『特別』になりたくて

#02芽生えた気持ち

「わっ……混んでる」

 
地下にある食堂に来ると夕食の時間帯という事もありかなり混み合っていた。
これじゃあ買うだけで精一杯かな。
チラリと並べられた机や椅子を見渡すがどこも場所取りされていたりで空いてる席は見当たらない。

仕方ない、今日は適当にお握りでも食べる事にしよう。
そう決めて列をなす売り場に並び、二、三個お握りを手に取った。


「二一六円になります」

 
売り子さんにピッタリお金を払うと早々に食堂を後にする。
今日は自室で食べようかなーなんて考えながらきた道を引き返していると。


「伊波さん?」


聞き覚えのある声で呼ばれて振り向く。
すると私と同じように食料を抱えた会長がこちらを見ていた。


「片桐会長……」
「急に呼び止めてごめんね。
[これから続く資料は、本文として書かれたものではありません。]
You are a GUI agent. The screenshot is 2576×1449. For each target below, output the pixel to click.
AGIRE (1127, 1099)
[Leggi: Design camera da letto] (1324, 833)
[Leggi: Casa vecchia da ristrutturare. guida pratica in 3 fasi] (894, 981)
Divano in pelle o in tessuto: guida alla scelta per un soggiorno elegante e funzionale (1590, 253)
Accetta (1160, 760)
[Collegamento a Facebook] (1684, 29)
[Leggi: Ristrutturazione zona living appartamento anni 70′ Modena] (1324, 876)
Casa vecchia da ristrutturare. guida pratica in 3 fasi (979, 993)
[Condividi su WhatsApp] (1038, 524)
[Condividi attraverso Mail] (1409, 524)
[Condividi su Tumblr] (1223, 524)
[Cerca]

一人なの珍しいと思ったから」


呼び止められて多少驚いたけど、すぐにその理由がわかる。
もしかして瑞姫に用があったのかな? なんて。
思いながらも口には出さず、会話を続ける。


「そうですかね……?」


そう言って、軽くお辞儀をすると、そのまま部屋の方へ行こうとしてーー。


「あー! 会長がナンパしてるー」


どこからか聞こえてきた声。集まる視線。
思い掛けない自体に立ち尽くしていると……グイッと腕を引かれた。


「ボサッとしてないで走るよ!」
「ええっ」


腕を引いたのは会長で、人だかりを潜り抜けるように食堂の外へと走りだす。
私はといえばそれについて行くのが精一杯で余計なことを考える暇もなかった。